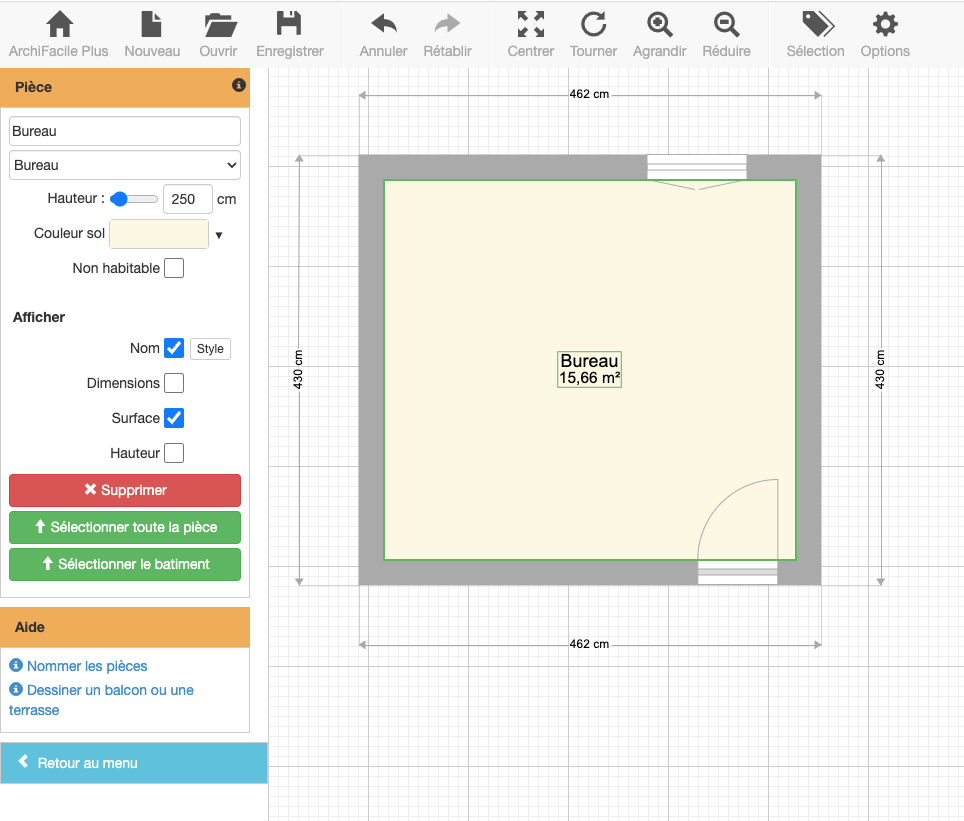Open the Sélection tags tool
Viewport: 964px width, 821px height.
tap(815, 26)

* * *

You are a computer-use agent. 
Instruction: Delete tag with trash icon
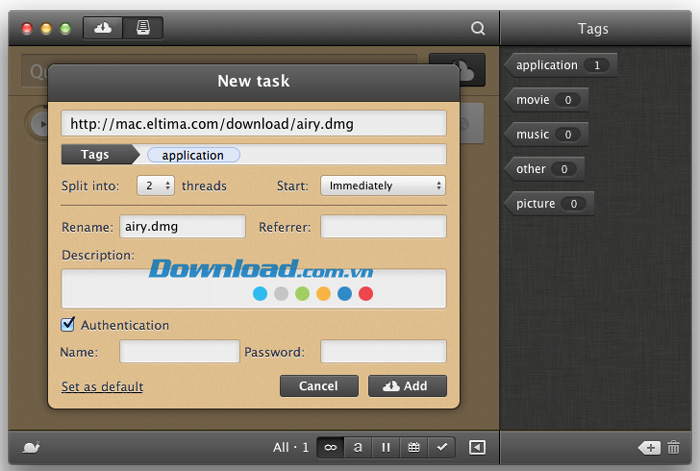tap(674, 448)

...

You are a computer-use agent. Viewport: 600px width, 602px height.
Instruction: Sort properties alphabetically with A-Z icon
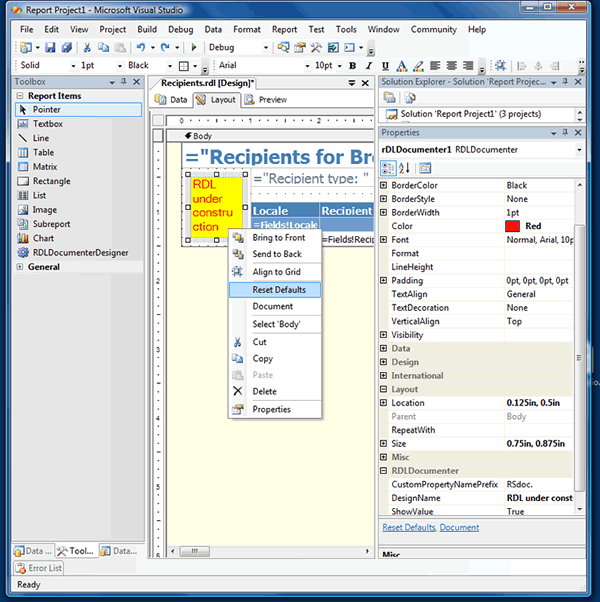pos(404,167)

### The problem
Using the listing above, report each line that mentions the word "computer".

### Solution for this problem
You are a computer-use agent. 
You are a computer-use agent. Viewport: 600px width, 602px height.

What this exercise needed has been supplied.